This recommendation stems from insights provided by Mr. Fortune Idu, Founder of the Airport Business Summit and Exhibition (ABSE), and Drontecx, drawing on past ABSE reports and drone technology conferences in Nigeria.

Idu highlights the absence of a financing mechanism in Nigeria’s aviation sector, proposing the establishment of a sinking fund and an Aviation Bank or a modal integrated Transport development Bank. 

This, he believes, would alleviate the burden of high-interest loan debt on airlines, fostering industry growth.

The suggestion also underscores the importance of focused airport development planning for Lagos and Abuja to emerge as West and Central Africa’s Regional Air Transport hubs. 

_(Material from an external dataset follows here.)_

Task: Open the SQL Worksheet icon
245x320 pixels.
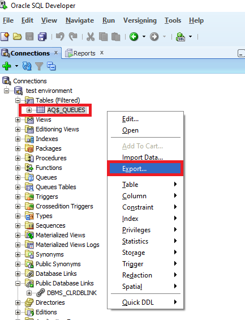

The ABSE coordinator advocates for a comprehensive approach, involving modal integration, connectivity planning, land replanning, and optimization, emphasizing the need for reliable international consultants such as Munich Airport International.

Addressing issues within the industry, Idu stresses the significance of restructuring aviation planning departments with qualified personnel proficient in research and data-based planning. 

He critiques the Federal Airports Authority of Nigeria (FAAN)’s organizational structure, proposing its division into three entities: an Airport Development Authority, an Airport Management Company, and the Federal Airports Property Company Ltd.

The envisaged Airport Development Authority would oversee the development of airports, ensuring compliance with regulatory standards, while the Airport Management Company would handle operations and management, potentially competing for concessions. 

The Federal Airports Property Company Ltd would be responsible for owning and managing all federal airport lands and properties.

Additionally, Idu recommends the formulation of a national policy framework to guide Remotely Piloted Aircraft Systems/Unmanned Aerial Vehicles (RPAS/UAV) operations. He suggests establishing a dedicated unit in the Ministry for UAS and a directorate in the NCAA to oversee RPAS Drone or Aviation Automation.

In light of the growing interest in airport development across states, Idu urges caution, emphasizing the importance of sustainable financing and initial masterplans for successful long-term operations.